The Pain of Shingles
Treating the pain of shingles
when you can’t prevent it. This is Dr.
Steven Andrew Davis, Speaking of Health.
Such an innocent sounding word, and yet “shingles” is one of the most
feared by patients and frustrating to doctors.
Shingles is everybody’s lay term for herpes zoster, the chickenpox virus
that re-emerges years after chickenpox infection to inflame a nerve path and
the overlying skin. Shingles usually
occur only once in a person’s life, but when it does come on, both the pain of
the acute attack and the lingering neuralgia can, in some cases, be disabling.

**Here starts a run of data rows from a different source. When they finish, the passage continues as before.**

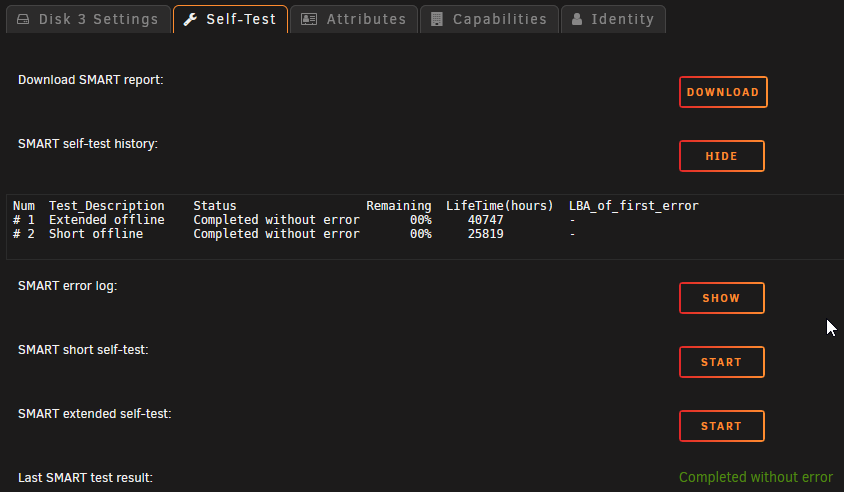
Task: Show the SMART error log
Action: click(x=721, y=298)
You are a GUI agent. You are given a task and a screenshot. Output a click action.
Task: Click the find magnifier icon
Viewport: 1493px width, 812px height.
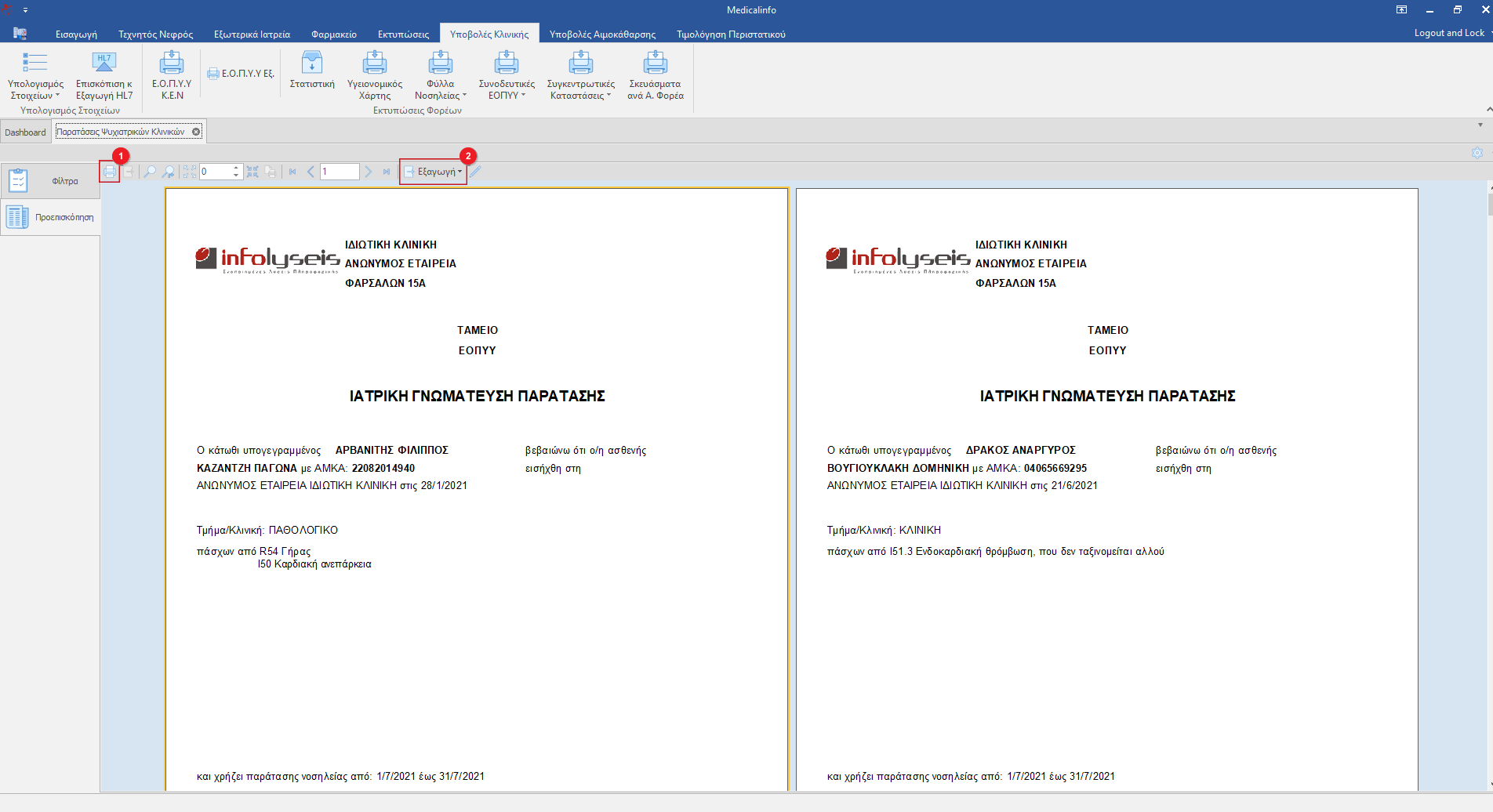click(149, 172)
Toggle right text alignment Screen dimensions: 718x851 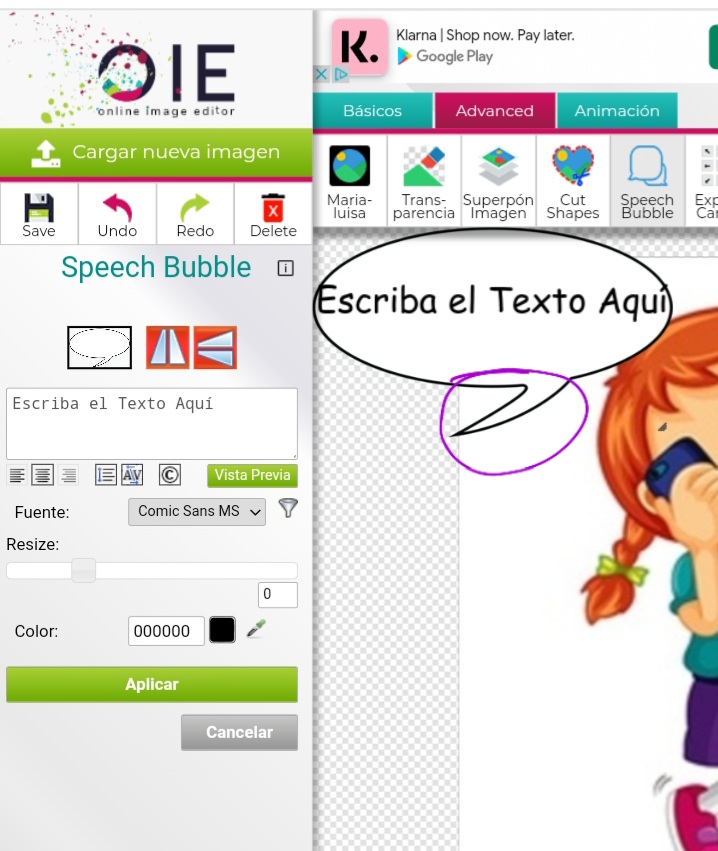coord(69,475)
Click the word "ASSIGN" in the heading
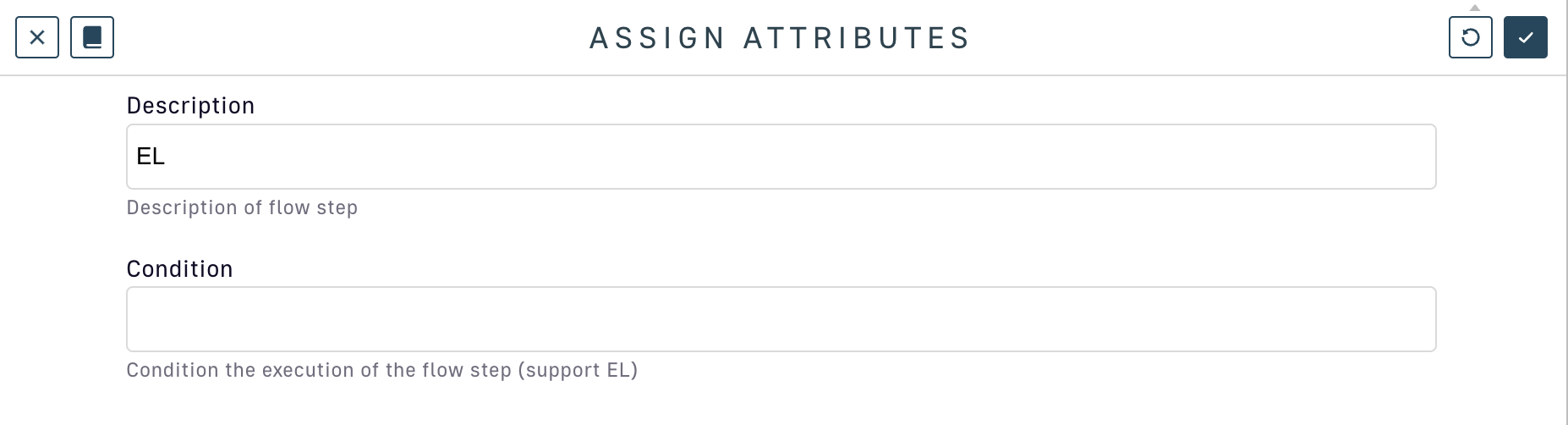This screenshot has width=1568, height=425. click(x=657, y=38)
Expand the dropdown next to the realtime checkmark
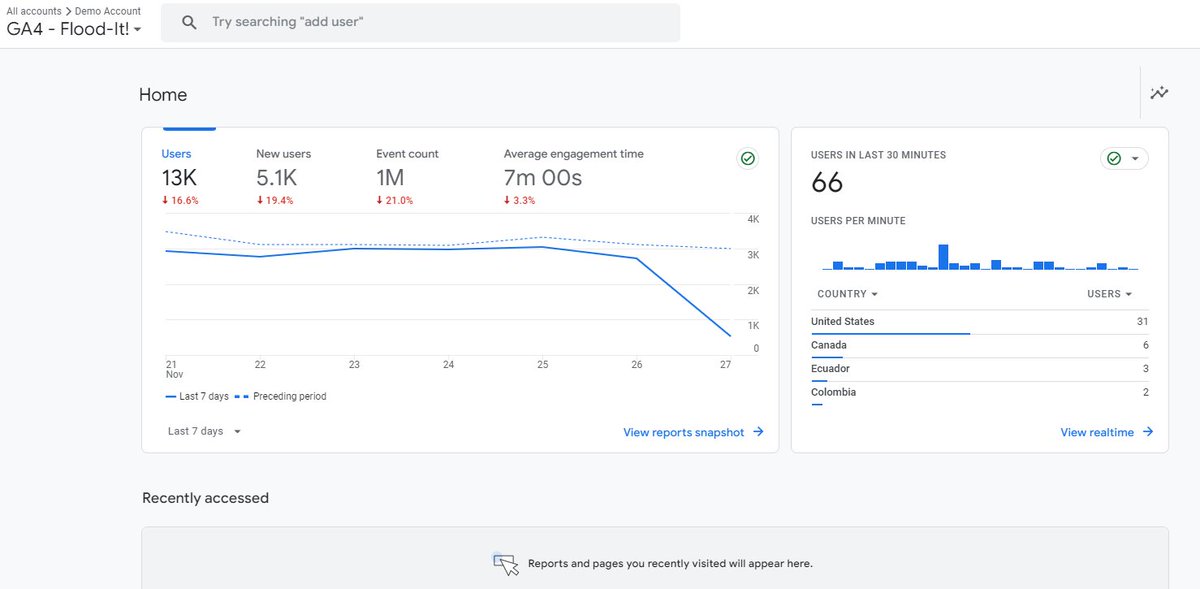This screenshot has width=1200, height=589. tap(1134, 158)
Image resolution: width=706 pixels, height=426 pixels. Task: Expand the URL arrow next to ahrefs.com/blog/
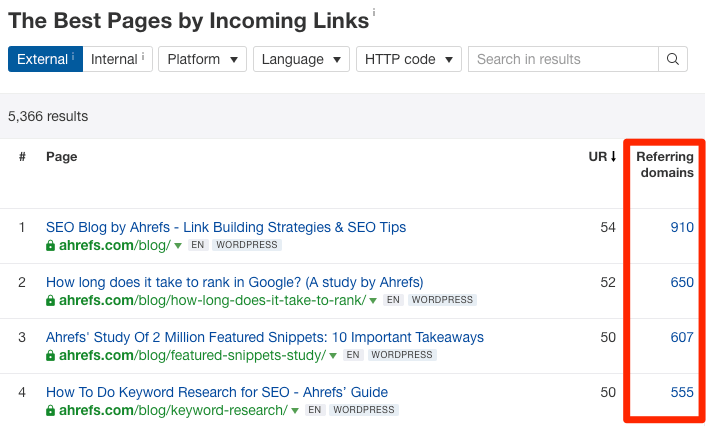178,245
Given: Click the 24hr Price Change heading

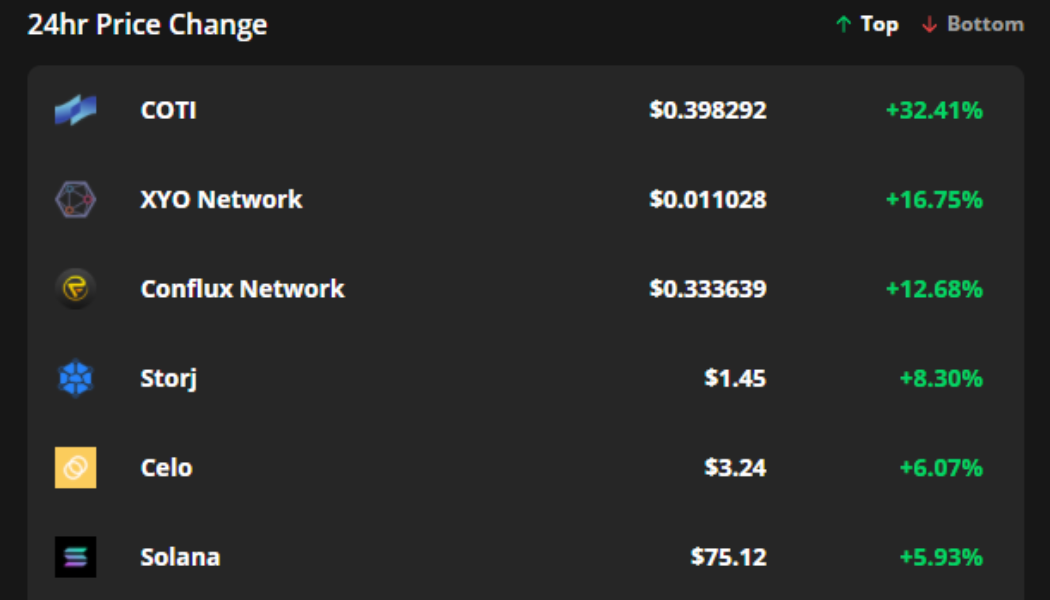Looking at the screenshot, I should pyautogui.click(x=147, y=25).
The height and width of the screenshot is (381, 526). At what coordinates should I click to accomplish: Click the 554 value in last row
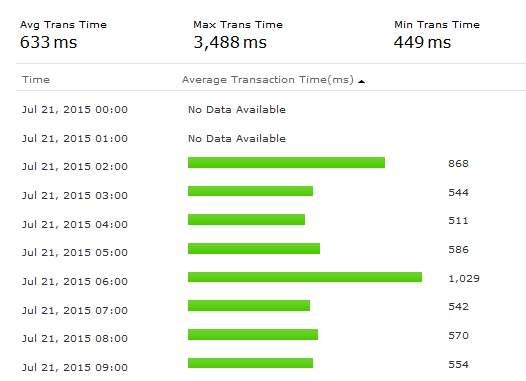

In the last few years, new
drugs have come on the prescription market to treat shingles, but even they
don’t guarantee that the patient won’t have long-term pain. Some people continue to get throbbing,
stabbing or shooting pains months or years following their acute attack of
shingles, but despite all this, the outlook isn’t entirely bleak. Dermatologists now have prescription creams
which can sometimes help; neurologists can try a variety of drugs that affect
the nerve endings to mute the neuralgia of shingles; and anesthesiologists and
pain control experts can inject nerve centers with agents like cortico-steroids
to anesthetics. Some nerve-stimulating
electronic devices can also be employed to counteract the nagging, though
usually slowly subsiding pain of shingles.
The bad reputation of
shingles, then, is deserved, but medicine’s ability to deal with both it and
its aftermath is getting better all the time.